Hampir 1,5 Abad Menghilang, Kadal Aneh Ini Muncul Lagi di Danau Toba

Hampir 1,5 Abad Menghilang, Kadal Aneh Ini Muncul Lagi di Danau Toba
info gambar utama

Setelah hampir 130 tahun tak terdengar keberadaannya di alam, kadal ini kembali muncul dan terlihat di kaldera Danau Toba, Sumatera Utara. Penemunya, Chairunnas Adha Putra, seorang conservation biologist. Ncay, begitu biasa dia disapa, melakukan serangkaian pengamatan sejak lama. Pada 2018, menemukan kadal langka ini baik hidup maupun mati.

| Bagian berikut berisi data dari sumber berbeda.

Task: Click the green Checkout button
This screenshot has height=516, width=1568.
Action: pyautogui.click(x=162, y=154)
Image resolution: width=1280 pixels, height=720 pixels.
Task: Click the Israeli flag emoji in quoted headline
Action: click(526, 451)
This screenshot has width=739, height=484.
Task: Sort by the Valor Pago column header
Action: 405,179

Bersama sejumlah peneliti dari Indonesia dan internasional, dia mengidentifikasi satwa ini. Para peneliti yang terlibat seperti, A.A Thasun Amarashinghe, Research Scientist (Herpetology), Research Center for Climate Change Universitas Indonesia, Desi hikmatullah, Stefano Scali, JanJaap Brinkman, Ulrich Manthey dan Ivan Ineich.

A.A Thasun Amarashinghe, ketika Jumat (29/5/20) mengatakan, kadal ini ditemukan Chairunnas Adha Putra, ketika survei burung di Sumut, terutama di kawasan Danau Toba. Ia merupakan proyek pribadi Ncay.

Ncay berhasil mendokumentasi bukti kadal langka ini dan menyerahkan sejumlah foto serta specimen kepadanya untuk identifikasi.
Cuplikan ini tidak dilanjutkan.